Sanjay Mhalasakant Khaladkar, Rishika Gupta, Ela Sharma, Dinesh Chouhan


Kasabach Merritt syndrome (KMS) is also known as hemangioma- thrombocytopenia syndrome. It is a rare disorder characterised by profound thrombocytopenia, microangiopathic hemolytic anemia, subsequent consumptive coagulopathy in association with vascular tumours -especially kaposiform hemangioendothelioma/ tufted angiomas. KMS is usually caused by kaposiform hemangio-endothelioma or tufted angioma and other vascular tumours like infantile hemangioma.

KHE and tufted angioma are intermediate locally aggressive childhood vascular tumours that are locally aggressive and often spread to the area around tumour.

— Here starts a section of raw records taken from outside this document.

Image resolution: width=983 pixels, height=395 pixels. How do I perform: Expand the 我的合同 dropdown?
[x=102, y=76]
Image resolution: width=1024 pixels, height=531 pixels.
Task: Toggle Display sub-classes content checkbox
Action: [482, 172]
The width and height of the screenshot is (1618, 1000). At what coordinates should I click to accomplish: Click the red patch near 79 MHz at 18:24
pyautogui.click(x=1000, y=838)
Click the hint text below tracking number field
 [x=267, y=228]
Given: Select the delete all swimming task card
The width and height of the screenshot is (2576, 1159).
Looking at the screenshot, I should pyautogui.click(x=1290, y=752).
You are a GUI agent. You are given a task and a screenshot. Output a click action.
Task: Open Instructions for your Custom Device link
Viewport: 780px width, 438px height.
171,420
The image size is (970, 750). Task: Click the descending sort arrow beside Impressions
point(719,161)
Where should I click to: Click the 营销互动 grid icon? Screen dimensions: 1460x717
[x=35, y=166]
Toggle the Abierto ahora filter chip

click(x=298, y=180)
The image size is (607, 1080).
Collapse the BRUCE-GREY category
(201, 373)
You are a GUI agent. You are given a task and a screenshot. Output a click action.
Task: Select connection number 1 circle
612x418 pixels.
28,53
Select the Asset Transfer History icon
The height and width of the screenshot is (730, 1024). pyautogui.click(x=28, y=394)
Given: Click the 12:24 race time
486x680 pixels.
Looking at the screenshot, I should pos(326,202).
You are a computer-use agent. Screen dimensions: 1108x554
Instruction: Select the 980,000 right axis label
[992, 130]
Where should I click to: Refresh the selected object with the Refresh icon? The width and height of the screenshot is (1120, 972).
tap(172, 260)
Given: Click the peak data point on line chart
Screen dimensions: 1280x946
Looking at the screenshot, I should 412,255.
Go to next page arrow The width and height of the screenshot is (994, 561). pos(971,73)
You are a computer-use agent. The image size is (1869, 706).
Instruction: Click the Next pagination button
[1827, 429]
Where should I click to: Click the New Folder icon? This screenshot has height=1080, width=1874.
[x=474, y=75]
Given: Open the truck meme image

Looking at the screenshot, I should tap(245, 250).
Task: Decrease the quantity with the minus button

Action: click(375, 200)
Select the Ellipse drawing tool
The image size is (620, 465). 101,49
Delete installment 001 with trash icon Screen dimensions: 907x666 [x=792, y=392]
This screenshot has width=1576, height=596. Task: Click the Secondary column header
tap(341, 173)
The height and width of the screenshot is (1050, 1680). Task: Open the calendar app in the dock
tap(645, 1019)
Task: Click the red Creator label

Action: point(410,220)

Pathophysiology of KMS is poorly understood and complicated. The proposed mechanism involves both primary and secondary hemostatic mechanisms leading to platelet trapping, platelet activation/ aggregation and platelet consumption within the abnormal vascular structures.

We report a case of two day old male child presented with multiple areas of petechial haemorrhage on plantar aspect of both feet, right leg, both upper limbs, forehead and bilateral cheeks and large hemangiomas in left lower limb, lateral pelvic wall and abdominal wall. Hemogram showed thrombocytopenia with platelet count of 20,000/ cumm. Ultrasonography and MRI showed diffuse hemangioma in left leg extending in pelvis along left lateral pelvic wall, medial to the iliacus muscle and extending in the retroperitoneum, encasing aorta upto the level of renal hilum. Diagnosis of kasabach meritt syndrome in Kaposi hemangio-endothelioma was made.